GOAL OF THE EXERCISE |
Put the data below into a JSON list of strings, with one string per line and no blank lines. Leave the pictures out of the result.

RAW RECORDS |
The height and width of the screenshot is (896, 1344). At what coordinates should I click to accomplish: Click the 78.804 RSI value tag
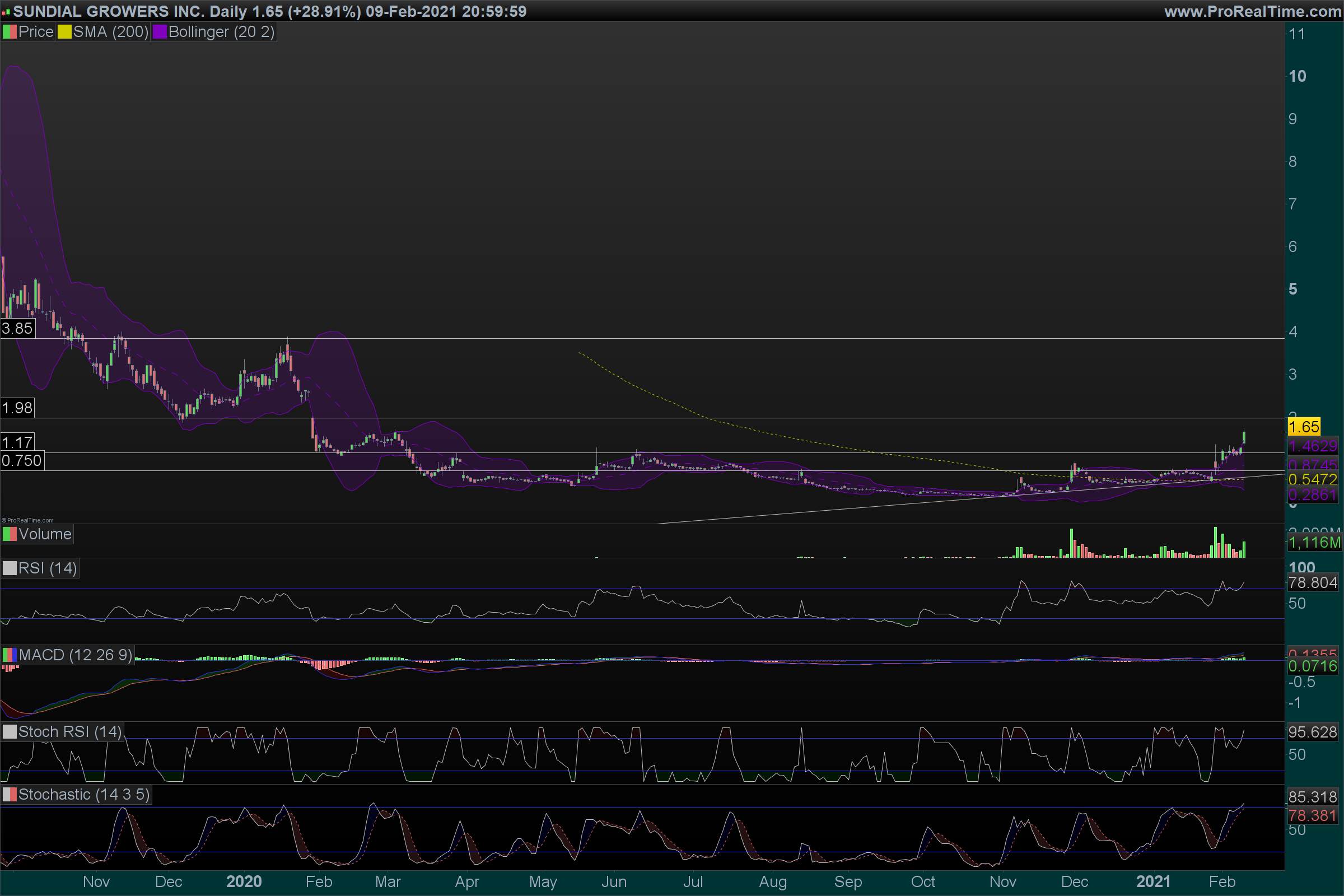(x=1313, y=583)
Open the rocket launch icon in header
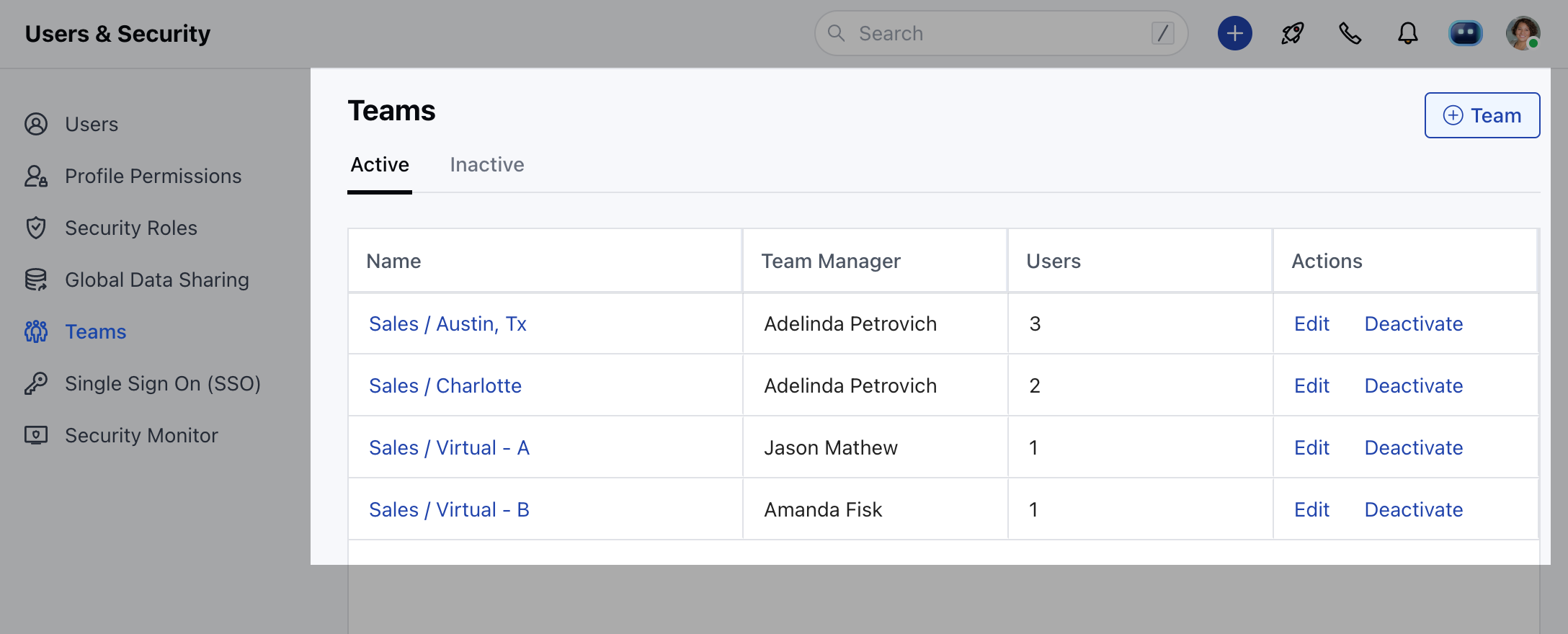 click(1292, 34)
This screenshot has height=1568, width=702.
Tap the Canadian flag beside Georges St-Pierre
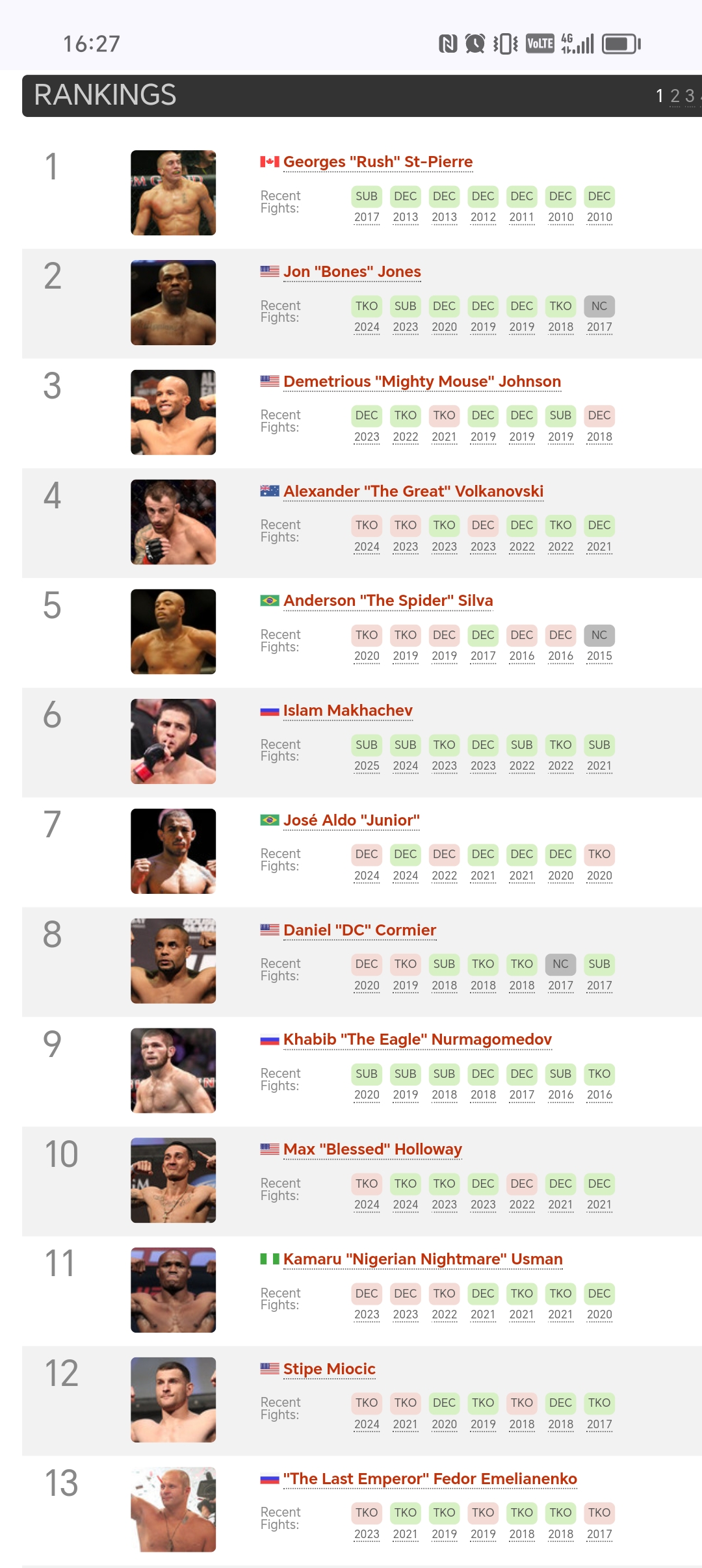[x=270, y=162]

THE ANSWER |
[
  "The height and width of the screenshot is (896, 1344). At what coordinates should I click to accomplish: Click the 78.804 RSI value tag",
  "(x=1313, y=583)",
  "Open the rocket launch icon in header",
  " click(1292, 34)",
  "This screenshot has height=1568, width=702.",
  "Tap the Canadian flag beside Georges St-Pierre",
  "[x=270, y=162]"
]